Country Standard Time (January 2003)

Blake Shelton remains the dreamer

Blake Shelton relocated from Ada, Okla. to Nashville at the tender age of 17. This bold career move had more to do with blind faith, though, than with any kind of youthful confidence. "I think it was a combination of having confidence, but mostly (it) was just (about) being naive," remembers Shelton, who is releasing his second album, "The Dreamer," in February.

"At 17, you don't really know that much about the world, and I had no idea what I was getting into when I moved to Nashville. I just thought it'd be easy - that you go there, you meet the right person, get a record deal and be rich and famous in no time," Shelton recalls.

Shelton was originally signed to Giant Records, but that label closed down the very week his first single, "Austin," shipped to radio. The single's early airplay and chart activity, however, prompted Warner Brothers to sign Shelton quickly.

I was in complete shock over the early and quick success of "Austin," Shelton comments. "But mostly I was shocked over the power of a single song."

His genesis wasn't quite that easy, of course.
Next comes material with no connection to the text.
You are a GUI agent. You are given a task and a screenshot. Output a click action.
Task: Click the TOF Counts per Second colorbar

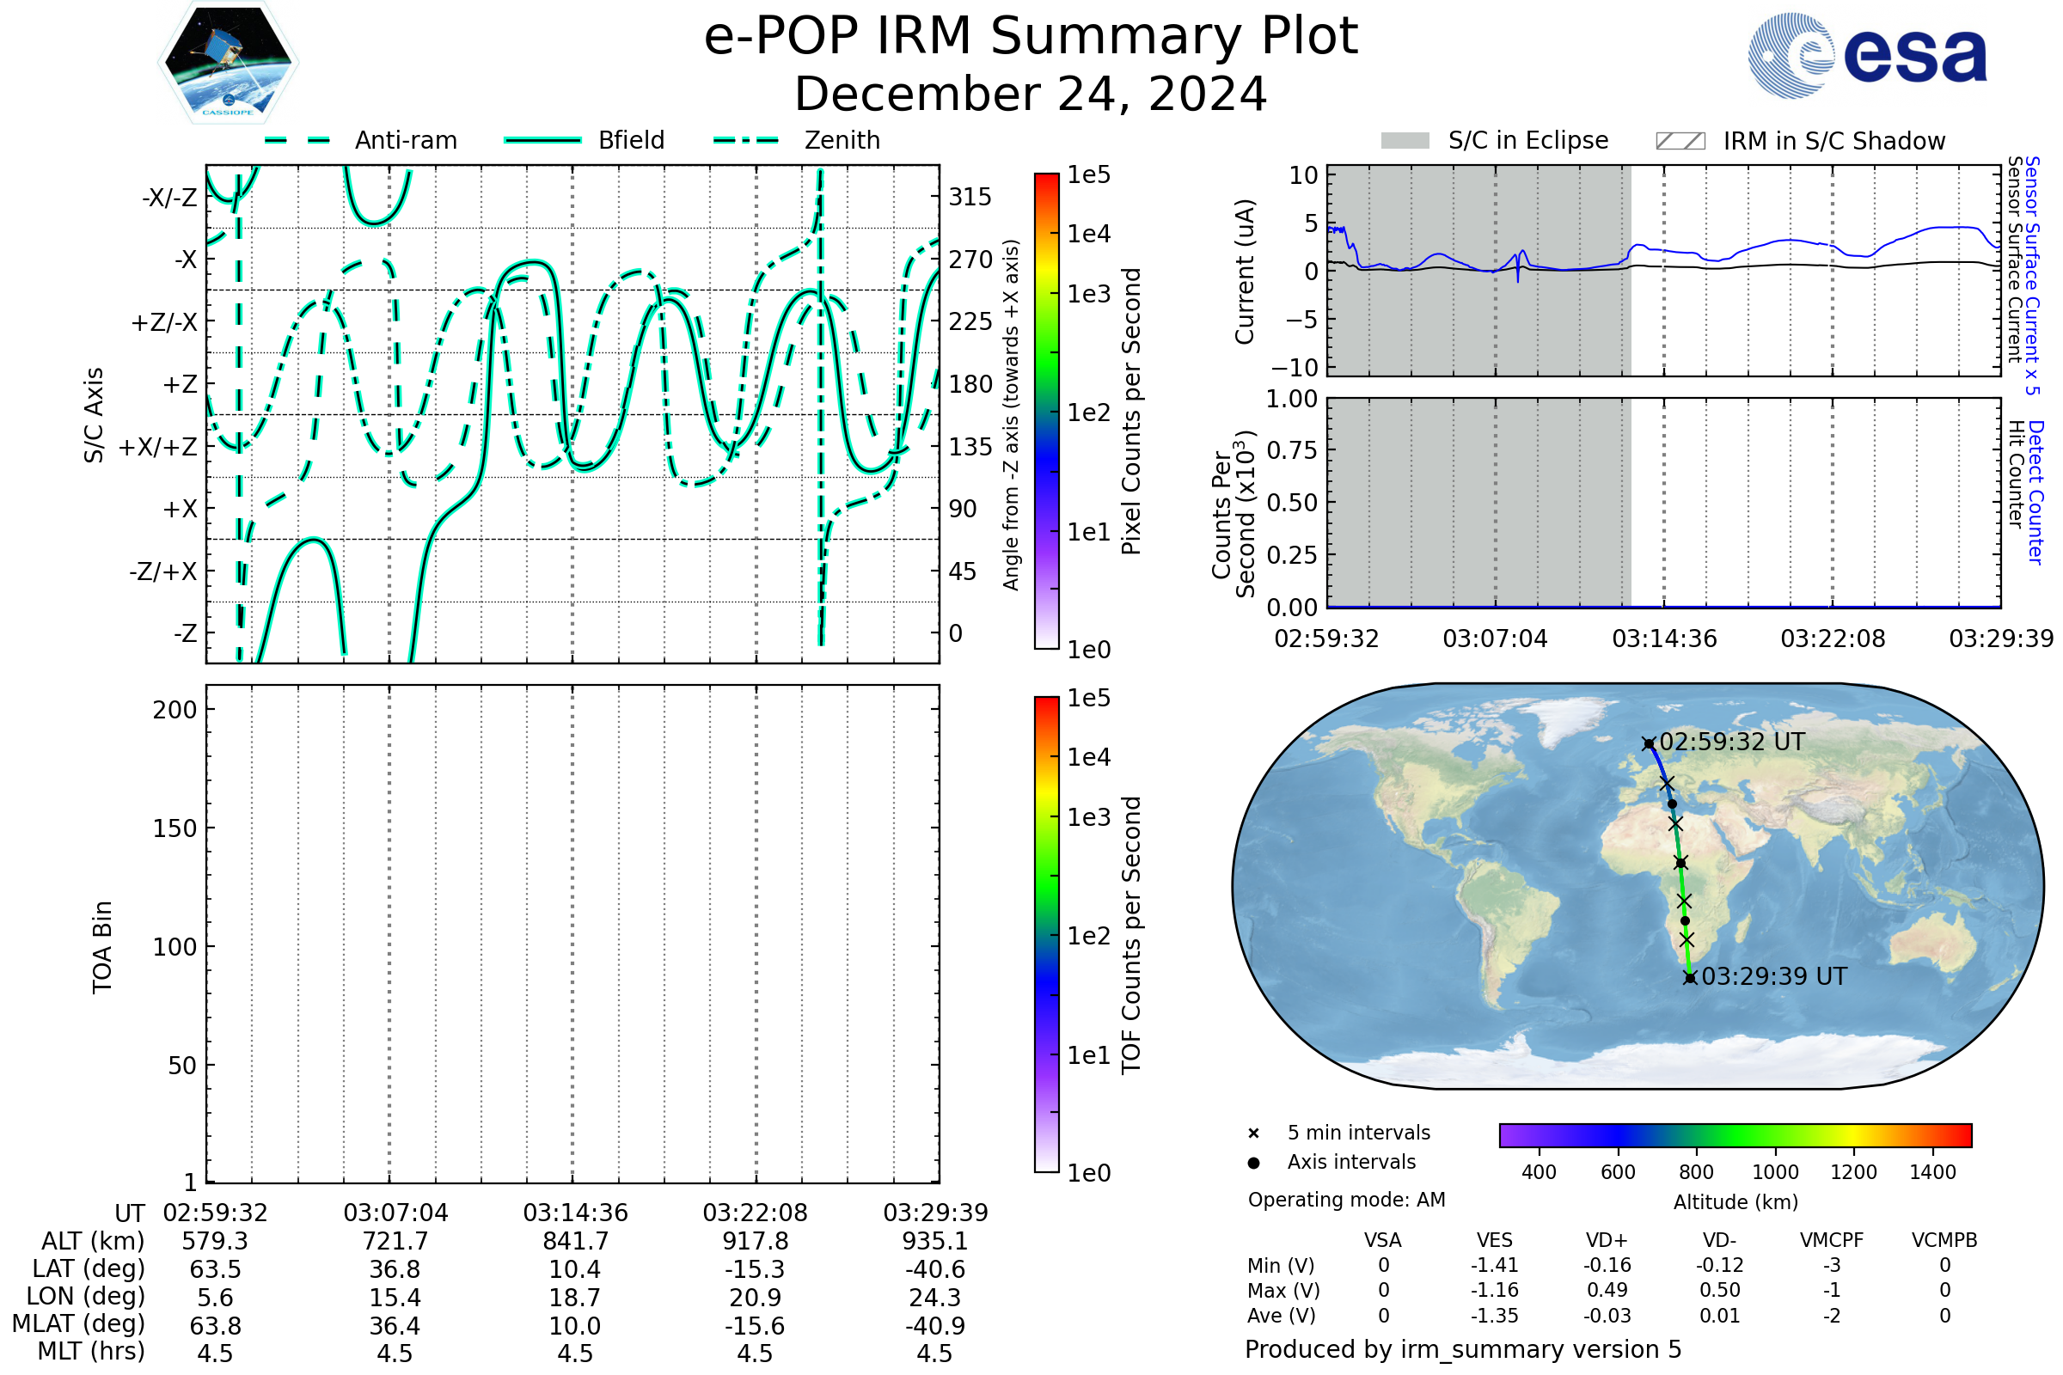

But then again, it wasn't long before Shelton - who is still only in his mid-twenties - started to see success come his way. He certainly hasn't paid the kinds of dues many others have doled out before him, however. That's for sure.

Much of Shelton's initial confidence (guts? balls?) can be attributed to the kind words he received from Mae Boren Axton (the mother of Hoyt Axton and a writer of "Heartbreak Hotel") when he was introduced to her shortly before making his Music City trip.

"She told me that if I would move to Nashville one day, I might have a chance at getting a record deal. She was the only person (at the time) that I'd ever met who was in the music industry. And I think that little nudge gave me a lot of confidence," Shelton explains.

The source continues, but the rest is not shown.